The red enzyme ketenes content of corn deducts the red enzyme ketenes of corn in the stalk Jing after explosion treatment and contains Jing in the stalk that goes mouldy of explosion treatment
Amount, as a result divided by the red enzyme ketenes content of corn in the stalk that goes mouldy without explosion treatment, final acquisition is gone mouldy Jing after explosion treatment
The degradation rate of the red enzyme ketenes of corn in stalk.

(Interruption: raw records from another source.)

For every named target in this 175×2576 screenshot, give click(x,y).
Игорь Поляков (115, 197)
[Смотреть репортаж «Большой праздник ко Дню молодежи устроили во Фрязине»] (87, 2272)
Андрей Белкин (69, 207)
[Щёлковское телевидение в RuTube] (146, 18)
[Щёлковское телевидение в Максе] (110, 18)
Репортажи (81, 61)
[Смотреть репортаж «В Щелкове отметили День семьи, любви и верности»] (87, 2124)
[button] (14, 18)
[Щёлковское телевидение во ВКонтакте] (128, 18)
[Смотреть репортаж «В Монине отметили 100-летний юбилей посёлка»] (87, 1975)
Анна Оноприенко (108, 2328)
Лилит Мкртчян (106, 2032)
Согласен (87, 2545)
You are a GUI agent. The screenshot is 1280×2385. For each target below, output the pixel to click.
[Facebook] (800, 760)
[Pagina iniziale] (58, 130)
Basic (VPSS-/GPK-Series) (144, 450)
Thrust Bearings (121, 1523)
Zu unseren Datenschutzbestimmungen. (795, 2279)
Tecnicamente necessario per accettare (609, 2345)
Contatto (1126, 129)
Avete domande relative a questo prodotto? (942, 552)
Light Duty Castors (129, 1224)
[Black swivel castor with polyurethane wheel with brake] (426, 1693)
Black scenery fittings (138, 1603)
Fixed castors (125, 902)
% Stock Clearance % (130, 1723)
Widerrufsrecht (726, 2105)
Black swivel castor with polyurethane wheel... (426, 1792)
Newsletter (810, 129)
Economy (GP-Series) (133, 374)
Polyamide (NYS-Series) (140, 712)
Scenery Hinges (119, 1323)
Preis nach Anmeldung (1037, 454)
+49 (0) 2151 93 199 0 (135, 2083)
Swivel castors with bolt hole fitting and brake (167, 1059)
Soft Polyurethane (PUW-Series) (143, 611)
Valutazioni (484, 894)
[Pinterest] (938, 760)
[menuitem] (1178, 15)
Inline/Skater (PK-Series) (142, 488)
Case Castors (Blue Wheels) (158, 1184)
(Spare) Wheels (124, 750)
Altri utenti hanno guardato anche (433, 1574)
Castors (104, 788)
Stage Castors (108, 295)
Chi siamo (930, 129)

In Vitro gas production method is to the detection method of the theoretical maximum gas production of stalk:By the straw after 0.3g Steam explosion treatments
Stalk is added in 100mL fermentation flasks, and (rumen fluid and buffering liquid product are than being 1 with 45mL anaerobic fermented liquids:2) it is common in 39 DEG C of conditions
The incubated 72h of lower anaerobism, pressure when determining 0,2,4,8,12,18,24,36,48 and 72h using pressure gauge in fermentation flask.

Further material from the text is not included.